I'm not going to make the case that Senator Harry Reid of Nevada is well-liked, but the pre-Tuesday polling obits of the Senate Majority Leader have taken on an almost "Dewey Defeats Truman" air, even though the guy who was down by three just yesterday went on to win by five percentage points.

This Esquire article — which was written before Tuesday but whose predictions were borne out — may explain what the problem was:
Second, counter to all of the public polls, the internal Reid numbers for the past three weeks show that Reid has actually had a lead ranging from 4 to 8 points (and last week, the National Republican Senate Campaign Committee had a similar internal poll showing Reid six points up). The campaign's rolling-track numbers from last Friday also showed Senator Reid with a six-point lead.

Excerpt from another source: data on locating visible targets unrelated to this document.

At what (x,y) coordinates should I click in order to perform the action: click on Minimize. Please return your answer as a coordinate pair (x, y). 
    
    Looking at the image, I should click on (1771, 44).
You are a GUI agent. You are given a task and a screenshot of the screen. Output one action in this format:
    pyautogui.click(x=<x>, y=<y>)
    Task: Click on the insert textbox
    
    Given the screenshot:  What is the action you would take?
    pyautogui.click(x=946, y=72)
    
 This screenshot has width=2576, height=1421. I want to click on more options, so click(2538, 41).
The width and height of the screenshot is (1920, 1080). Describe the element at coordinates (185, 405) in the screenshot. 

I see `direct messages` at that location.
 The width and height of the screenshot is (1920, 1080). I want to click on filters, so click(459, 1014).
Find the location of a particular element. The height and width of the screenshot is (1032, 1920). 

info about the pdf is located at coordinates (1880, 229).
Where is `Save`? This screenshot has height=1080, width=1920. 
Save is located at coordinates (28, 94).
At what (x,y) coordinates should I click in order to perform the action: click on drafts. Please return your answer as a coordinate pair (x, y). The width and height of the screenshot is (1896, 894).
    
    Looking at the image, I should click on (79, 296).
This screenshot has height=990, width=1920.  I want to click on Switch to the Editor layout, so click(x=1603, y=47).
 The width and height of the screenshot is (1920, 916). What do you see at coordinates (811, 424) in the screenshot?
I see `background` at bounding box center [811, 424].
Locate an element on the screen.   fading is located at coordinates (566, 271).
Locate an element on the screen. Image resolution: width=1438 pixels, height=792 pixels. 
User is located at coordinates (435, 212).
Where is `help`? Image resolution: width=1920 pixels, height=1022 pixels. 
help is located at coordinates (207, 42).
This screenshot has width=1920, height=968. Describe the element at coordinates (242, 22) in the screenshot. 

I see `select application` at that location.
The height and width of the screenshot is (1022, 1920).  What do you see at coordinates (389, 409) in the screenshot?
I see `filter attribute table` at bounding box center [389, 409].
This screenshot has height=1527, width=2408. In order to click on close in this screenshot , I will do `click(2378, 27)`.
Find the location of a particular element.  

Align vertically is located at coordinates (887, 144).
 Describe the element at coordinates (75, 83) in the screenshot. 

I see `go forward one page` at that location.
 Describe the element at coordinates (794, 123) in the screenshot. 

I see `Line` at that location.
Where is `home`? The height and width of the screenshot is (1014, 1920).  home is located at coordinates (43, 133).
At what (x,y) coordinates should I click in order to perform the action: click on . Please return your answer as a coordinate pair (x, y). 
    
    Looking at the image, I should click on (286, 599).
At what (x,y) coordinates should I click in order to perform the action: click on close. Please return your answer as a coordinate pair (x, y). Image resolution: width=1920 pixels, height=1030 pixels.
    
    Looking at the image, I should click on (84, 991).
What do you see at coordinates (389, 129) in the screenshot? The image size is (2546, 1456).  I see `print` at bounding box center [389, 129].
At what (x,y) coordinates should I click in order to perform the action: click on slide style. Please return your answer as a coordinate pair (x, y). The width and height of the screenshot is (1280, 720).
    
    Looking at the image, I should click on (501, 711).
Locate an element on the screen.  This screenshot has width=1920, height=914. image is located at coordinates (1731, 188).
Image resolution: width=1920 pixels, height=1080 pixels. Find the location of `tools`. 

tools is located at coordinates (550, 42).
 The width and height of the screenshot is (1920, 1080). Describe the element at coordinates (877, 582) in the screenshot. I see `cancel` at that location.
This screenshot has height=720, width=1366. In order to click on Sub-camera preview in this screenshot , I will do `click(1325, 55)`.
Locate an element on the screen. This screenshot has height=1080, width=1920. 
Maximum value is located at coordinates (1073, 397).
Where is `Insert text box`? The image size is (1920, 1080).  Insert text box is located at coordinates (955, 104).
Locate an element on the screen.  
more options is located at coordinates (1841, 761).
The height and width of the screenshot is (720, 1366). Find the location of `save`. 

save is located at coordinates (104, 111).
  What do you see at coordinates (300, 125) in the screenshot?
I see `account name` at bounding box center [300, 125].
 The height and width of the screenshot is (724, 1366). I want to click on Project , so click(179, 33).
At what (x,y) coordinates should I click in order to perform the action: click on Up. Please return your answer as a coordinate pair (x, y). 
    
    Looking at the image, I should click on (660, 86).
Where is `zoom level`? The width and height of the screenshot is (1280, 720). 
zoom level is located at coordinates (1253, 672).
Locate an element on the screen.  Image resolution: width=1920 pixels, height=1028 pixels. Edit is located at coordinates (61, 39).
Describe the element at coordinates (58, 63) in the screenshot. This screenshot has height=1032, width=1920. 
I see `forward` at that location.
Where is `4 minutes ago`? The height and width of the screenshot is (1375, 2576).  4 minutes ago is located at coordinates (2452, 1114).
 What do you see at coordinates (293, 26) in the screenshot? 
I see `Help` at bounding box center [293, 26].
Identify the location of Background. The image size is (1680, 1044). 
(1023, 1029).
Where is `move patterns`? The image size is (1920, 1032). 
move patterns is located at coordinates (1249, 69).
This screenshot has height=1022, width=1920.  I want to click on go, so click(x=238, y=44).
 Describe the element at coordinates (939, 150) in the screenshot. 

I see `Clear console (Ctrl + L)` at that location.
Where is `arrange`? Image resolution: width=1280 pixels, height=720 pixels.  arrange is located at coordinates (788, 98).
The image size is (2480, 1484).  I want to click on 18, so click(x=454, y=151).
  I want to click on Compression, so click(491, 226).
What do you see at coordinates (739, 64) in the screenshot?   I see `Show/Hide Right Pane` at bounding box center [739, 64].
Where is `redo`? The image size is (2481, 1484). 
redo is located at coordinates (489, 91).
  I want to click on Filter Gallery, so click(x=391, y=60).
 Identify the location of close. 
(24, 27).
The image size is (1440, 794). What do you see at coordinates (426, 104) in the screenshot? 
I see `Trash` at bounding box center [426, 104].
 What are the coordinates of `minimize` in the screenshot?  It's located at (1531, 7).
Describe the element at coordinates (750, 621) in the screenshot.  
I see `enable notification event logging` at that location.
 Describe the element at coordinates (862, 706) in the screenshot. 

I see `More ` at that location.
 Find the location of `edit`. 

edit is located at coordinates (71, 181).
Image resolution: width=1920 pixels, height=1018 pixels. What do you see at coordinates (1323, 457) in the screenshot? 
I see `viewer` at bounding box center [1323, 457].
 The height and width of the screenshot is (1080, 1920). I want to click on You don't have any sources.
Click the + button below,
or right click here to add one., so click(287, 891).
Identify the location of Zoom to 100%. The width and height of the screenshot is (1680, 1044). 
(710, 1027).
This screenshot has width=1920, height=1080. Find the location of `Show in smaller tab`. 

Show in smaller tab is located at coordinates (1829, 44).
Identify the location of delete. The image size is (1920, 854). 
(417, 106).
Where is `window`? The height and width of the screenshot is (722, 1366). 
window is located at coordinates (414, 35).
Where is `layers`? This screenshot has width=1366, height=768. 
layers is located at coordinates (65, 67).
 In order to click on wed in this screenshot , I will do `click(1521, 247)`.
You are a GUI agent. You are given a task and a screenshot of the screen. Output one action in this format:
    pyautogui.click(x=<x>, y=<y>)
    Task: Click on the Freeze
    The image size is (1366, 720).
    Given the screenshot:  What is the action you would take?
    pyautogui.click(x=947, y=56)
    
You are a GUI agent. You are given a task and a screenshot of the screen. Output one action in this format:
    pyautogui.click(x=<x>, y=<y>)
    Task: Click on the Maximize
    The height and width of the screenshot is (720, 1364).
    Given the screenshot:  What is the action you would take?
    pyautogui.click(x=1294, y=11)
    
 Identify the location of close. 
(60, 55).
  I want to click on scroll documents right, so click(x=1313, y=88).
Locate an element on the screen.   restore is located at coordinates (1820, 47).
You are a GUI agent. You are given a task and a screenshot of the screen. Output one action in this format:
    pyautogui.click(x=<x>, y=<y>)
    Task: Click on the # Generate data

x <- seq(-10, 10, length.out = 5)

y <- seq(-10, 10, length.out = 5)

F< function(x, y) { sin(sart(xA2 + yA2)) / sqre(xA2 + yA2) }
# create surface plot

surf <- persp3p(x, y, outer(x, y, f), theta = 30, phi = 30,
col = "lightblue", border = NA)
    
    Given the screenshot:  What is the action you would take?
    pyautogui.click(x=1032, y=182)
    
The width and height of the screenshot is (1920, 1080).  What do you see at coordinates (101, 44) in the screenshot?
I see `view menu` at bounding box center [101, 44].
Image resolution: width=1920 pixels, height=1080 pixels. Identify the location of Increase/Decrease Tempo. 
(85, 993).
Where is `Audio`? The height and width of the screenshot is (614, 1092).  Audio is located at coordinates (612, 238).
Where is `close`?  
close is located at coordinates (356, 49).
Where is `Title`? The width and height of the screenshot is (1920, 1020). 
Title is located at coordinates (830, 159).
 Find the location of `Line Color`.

Why are these numbers so different from Rasmussen, Mason-Dixon, et al? Well, first and foremost, Nevada is unlike any other state, in that it has a comparatively transient population, with lots of newcomers, and a sizeable percentage of that population works in the gaming industry — the casinos. Traditional polling firms don't call during the day, and so you miss most of those people, who work in significant numbers at night. And if there was ever a population that communicated with the world exclusively via cell phones as opposed to landlines, this is it. (The Reid campaign has polled cell-phone users aggressively.) The research shows that when you go strictly by the people who you reach on the first try, Reid is 2 points down. But in the subset of people who you reach on the second or third try, Reid leads by 11 points.

None of the public polls reflect this population at all.
There's a bit more to it than that, but this could be one of those cases that could change the face of polling in the future.